Primary Outcome Measures

Name	Time	Method
Change in PTSD Related Stigma	Day 0 baseline, 3 months	Changes in levels of PTSD Related Stigma measured by The Internalized Stigma of Mental Illness Scale (1 minimal stigma to 4 severe internalized stigma).
Change in Trauma-related cognitions	Day 0 baseline, 3 months	Changes in levels of trauma-related cognitions assessed by the Post-Traumatic Cognitions Inventory (36-252 higher scores indicating higher incidence of negative trauma related cognitions).
Change in Self-reported arousal	Day 0 baseline, 3 months	Changes in self-reported arousal levels measured with Self-Assessment Manikin (Self-Assessment Manikin measures arousal using 3 subscales: Valence, 1 unpleasant to 5 pleasant; Arousal rating, 1 calm to 5 excited; and Dominance, 1 independent to 5 dependent).
Change in Physiological arousal	Day 0 baseline, 3 months	Changes in physiological arousal levels measured by heart rate variability (HRV).
Change in PTSD Knowledge	Day 0 baseline, 3 months	Changes in levels of PTSD Knowledge measured by the PTSD Knowledge Test (0-14, higher scores indicating more PTSD knowledge).
Change in Stress management strategy use	Day 0 baseline, 3 months	Changes in use of the breathing retraining techniques as measured by self- and caregiver-reports during in-session homework review.

Secondary Outcome Measures

Name	Time	Method
Change in PTSD Symptoms	Day 0 baseline, 3 months	Changes in PTSD symptoms measured by the PTSD Checklist for Diagnostic Statistical Manual-5 (DSM-5; 0-80 higher scores indicating more severe symptoms).

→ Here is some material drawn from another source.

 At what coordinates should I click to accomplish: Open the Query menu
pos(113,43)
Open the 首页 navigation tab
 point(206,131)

Change in Depression Symptoms	Day 0 baseline, 3 months	Changes in depression symptoms measured by the Patient Health Questionnaire (PHQ-9; 0-27 with higher scores indicating more severe depression).

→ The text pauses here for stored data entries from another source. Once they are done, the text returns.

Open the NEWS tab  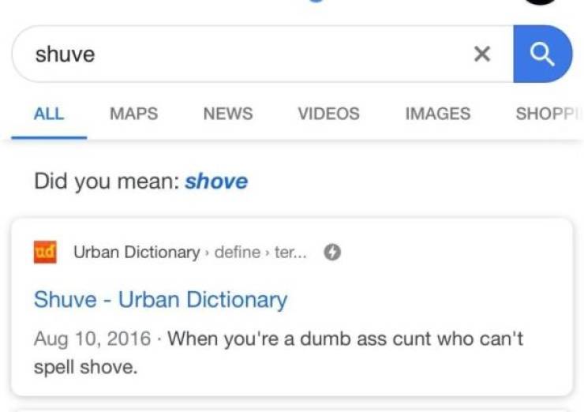tap(228, 114)
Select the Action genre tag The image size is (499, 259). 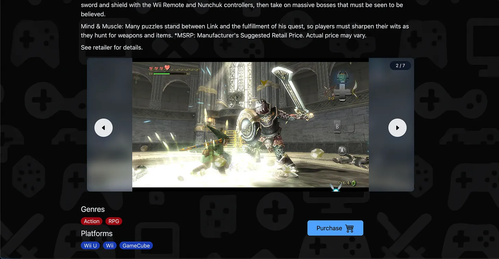coord(91,221)
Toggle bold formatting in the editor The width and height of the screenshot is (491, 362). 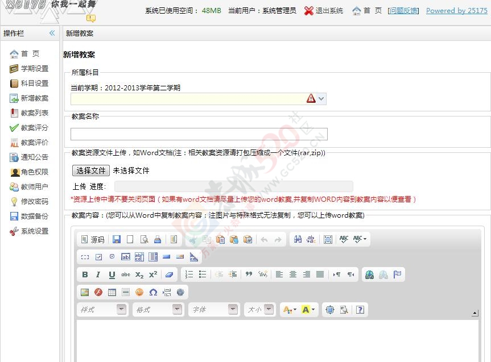[x=85, y=274]
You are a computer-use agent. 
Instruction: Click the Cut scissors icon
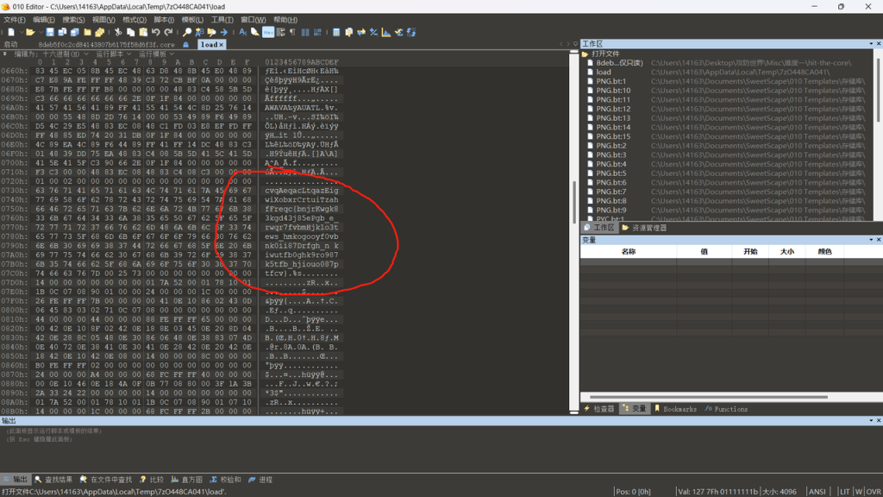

Change in Anxiety Symptoms	Day 0 baseline, 3 months	Changes in anxiety symptoms measured by the Generalized Anxiety Disorder-7 (GAD-7; 0-21 with higher scores indicating more severe anxiety).
Change in Functional impairment	Day 0 baseline, 3 months	Changes in functional impairment assessed by the WHO Disability Assessment Schedule II (WHODAS 2.0; 0-48 with high scores indicating more severe functional impairment).